** RECORD SET follows **
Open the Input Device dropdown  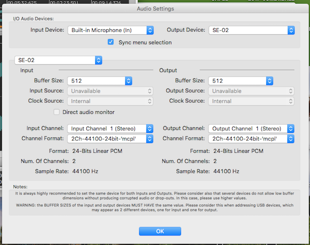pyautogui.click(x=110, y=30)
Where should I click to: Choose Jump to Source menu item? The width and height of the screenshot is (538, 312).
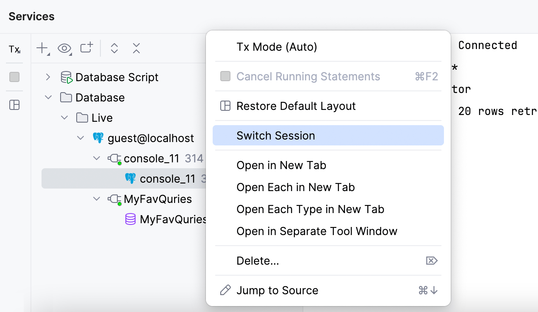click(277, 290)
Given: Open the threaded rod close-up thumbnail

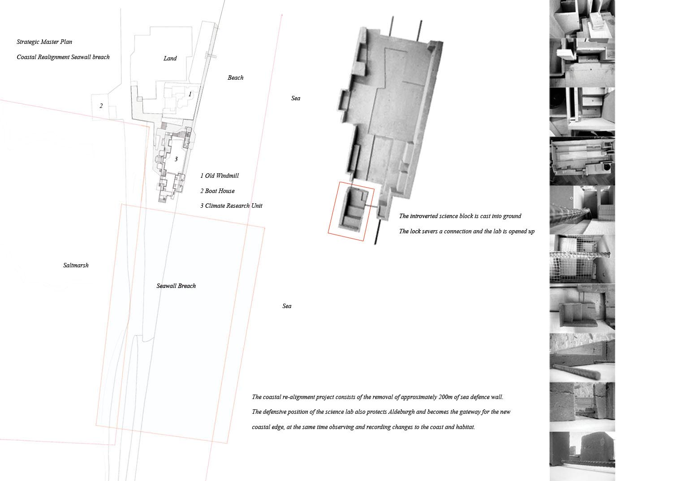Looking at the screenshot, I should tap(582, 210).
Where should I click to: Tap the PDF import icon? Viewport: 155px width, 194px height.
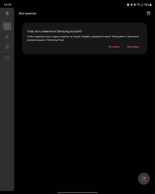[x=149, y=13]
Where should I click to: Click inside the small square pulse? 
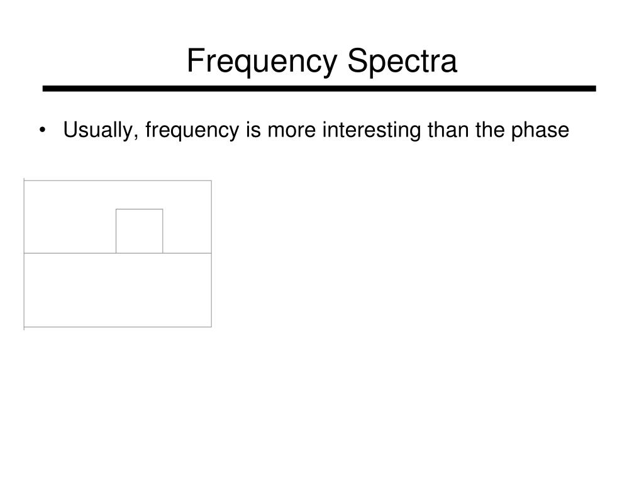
** End of RECORD SET **
## WORK REQUIRED
All lines from the one containing "Where should I click to: Choose" to the last line of the data above, both included, should be printed exactly, and the pictures should not appear.

## RESPONSE AREA
Where should I click to: Choose Jump to Source menu item? The width and height of the screenshot is (538, 312).
click(277, 290)
Given: Open the threaded rod close-up thumbnail

Looking at the screenshot, I should tap(582, 210).
Where should I click to: Tap the PDF import icon? Viewport: 155px width, 194px height.
[x=149, y=13]
Where should I click to: Click inside the small square pulse? 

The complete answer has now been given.